7. Buying Email Lists, Facebook Followers, etc. – While some lists are legitimate, be sure to fully vet what you are buying, especially social followers. Email lists can be filled with spamtrap email addresses that are designed to identify spammers and shut down their email marketing. Also, when you buy an email list, you have not earned the right to know these people’s contact information, so response rates may be low, opt-outs may be high and you run the risk of being reported as spam. Purchased lists may be a violation of your email service providers terms of service as well. Even social channels are making an effort to crack down on fake profiles, which these lists are often filled with. One other thought on purchased lists: this tactic is so easy anyone can do it. So think about that. If anyone can do it, how much of a competitive advantage could this tactic really be?

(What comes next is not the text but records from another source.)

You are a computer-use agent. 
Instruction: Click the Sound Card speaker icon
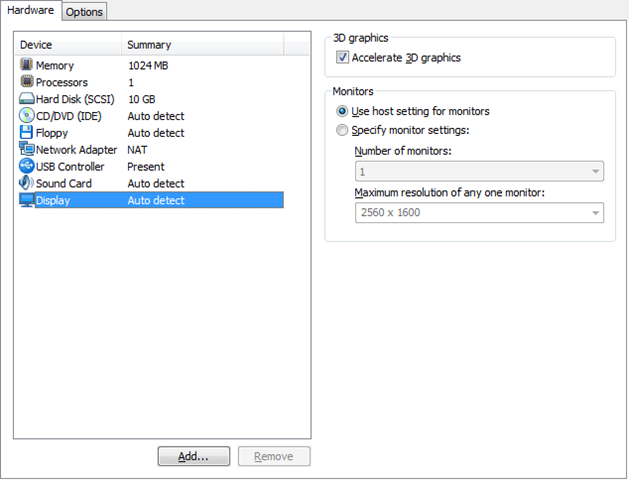click(x=26, y=183)
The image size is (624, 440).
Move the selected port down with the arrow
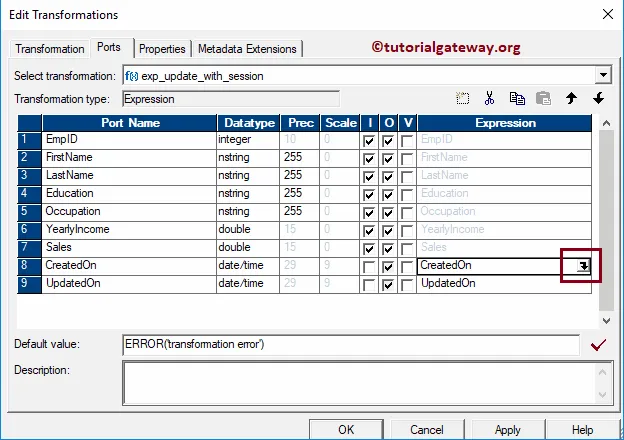point(598,98)
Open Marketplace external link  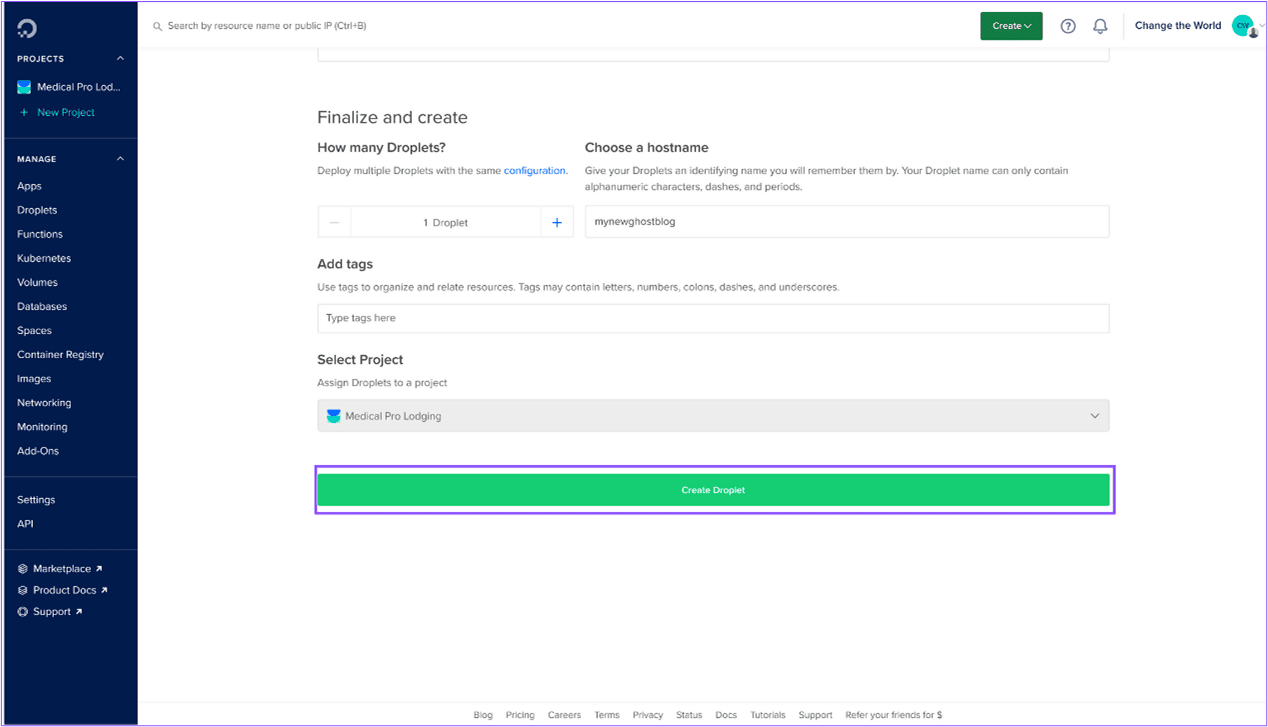[x=61, y=568]
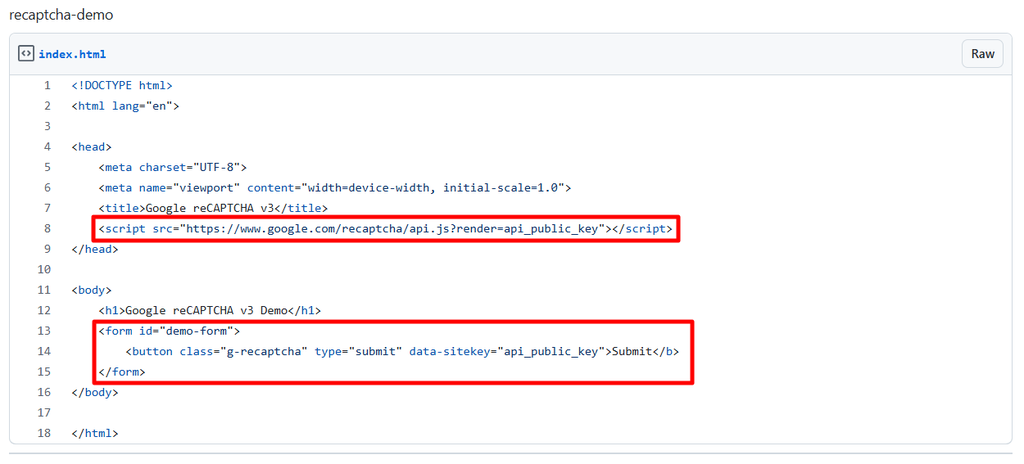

8. Back Linking Schemes – Google defines a link scheme as, “Any links intended to manipulate PageRank or a site’s ranking in Google search results may be considered part of a link scheme and a violation of Google’s Webmaster Guidelines.” Many inexperienced or aggressive risk-taking SEOs will recommend and/or execute questionable linking efforts for businesses. Links are still part of the search engine algorithms, so they can be valuable parts of an SEO strategy, but, aggressive linking can cause more harm than good. Almost every reputable digital marketer can recant stories of clean-up jobs for clients who had previously worked with unscrupulous SEOs who built spammy link profiles that have hurt the client’s website SEO performance. High quality, relevant links are complex and difficult to obtain, so be sure to ask an SEO you are considering hiring about their linking process if it will be part of your services. This article on link building from Search Engine Journal is a great starting point for that conversation.
9. Outsourcing Digital Marketing Services – Let’s start by stating upfront that outsourcing as a general practice isn’t inherently bad. Like most business strategies, the level of success achieved with outsourcing is contingent on how it’s implemented. For this article, we are talking about the full outsourcing of most or all of the digital marketing work including paying low-wage workers to execute spammy, black-hat and low-value tactics like mass link building, content spinning and junk press releases. Aside from the obvious challenges of language barriers and time zone/accessibility issues, the biggest issue with this structure is the poor quality of the work being done by inexperienced and unqualified contractors. You may be assigned an account or project manager locally, but this individual is unlikely to look at your marketing strategically, and instead focus on a bank of tactical services they can sell you. Typically agencies with a project manager and outsourced execution structure are focused on short-term relationships, selling finite projects and completion of work quickly and at a low price. This approach limits expectations of providing any real long-term value to clients. Learn more about vetting a potential digital marketing agency.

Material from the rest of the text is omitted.